YOUR INSTRUCTIONS:
The required output is the lines from the one with "Select Strathtulloh VIC 3338 cell" through the end of the data, repeated verbatim, with no pictures included.

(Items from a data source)
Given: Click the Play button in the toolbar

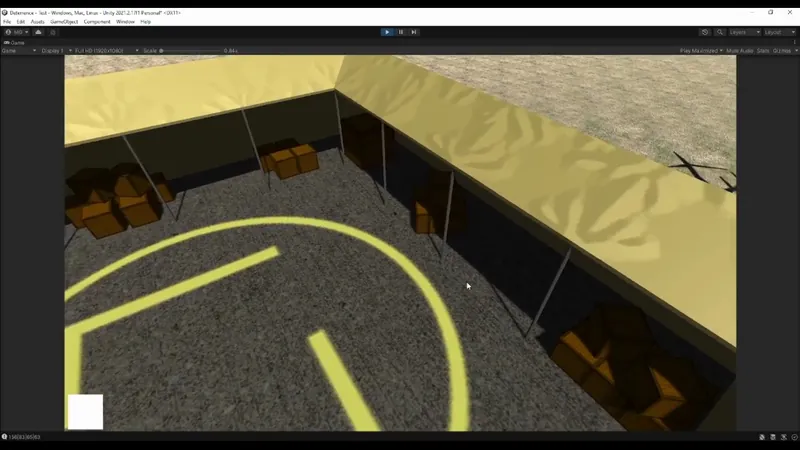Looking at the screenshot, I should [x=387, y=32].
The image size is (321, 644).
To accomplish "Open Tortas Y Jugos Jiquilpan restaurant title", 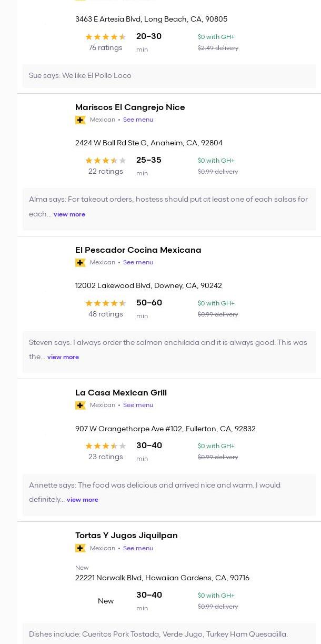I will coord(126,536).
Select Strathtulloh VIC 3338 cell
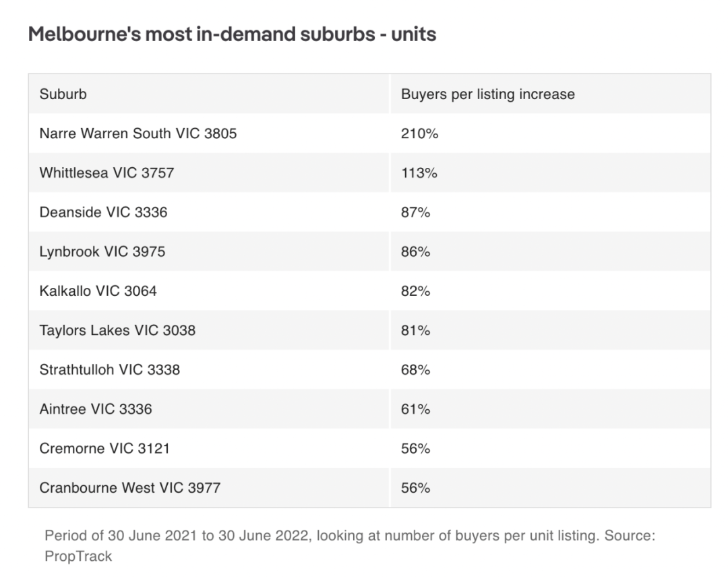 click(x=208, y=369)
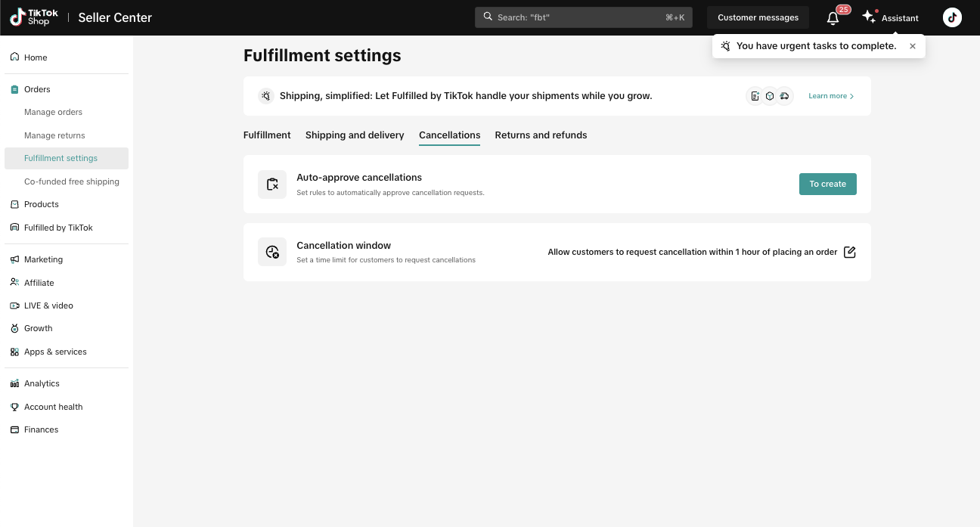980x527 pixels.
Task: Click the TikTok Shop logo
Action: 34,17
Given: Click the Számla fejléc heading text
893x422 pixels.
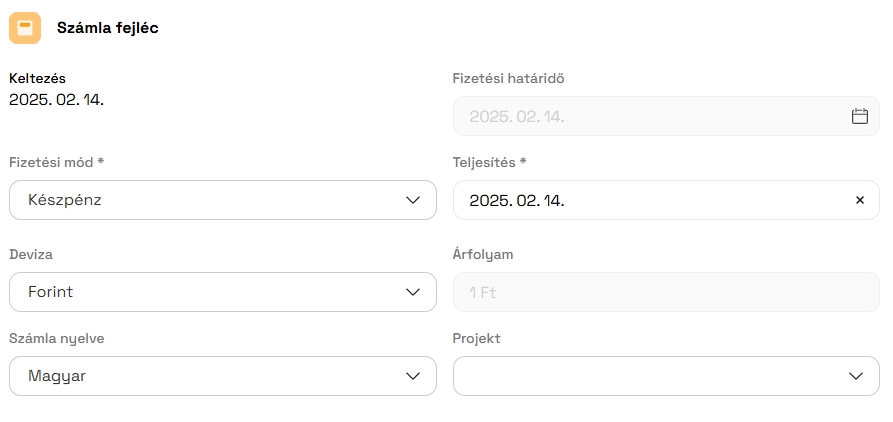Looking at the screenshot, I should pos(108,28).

YOUR SOLUTION:
Select Strathtulloh VIC 3338 cell
 click(x=208, y=369)
980x527 pixels.
Task: Click the TikTok Shop logo
Action: 34,17
Given: Click the Számla fejléc heading text
893x422 pixels.
Looking at the screenshot, I should pos(108,28).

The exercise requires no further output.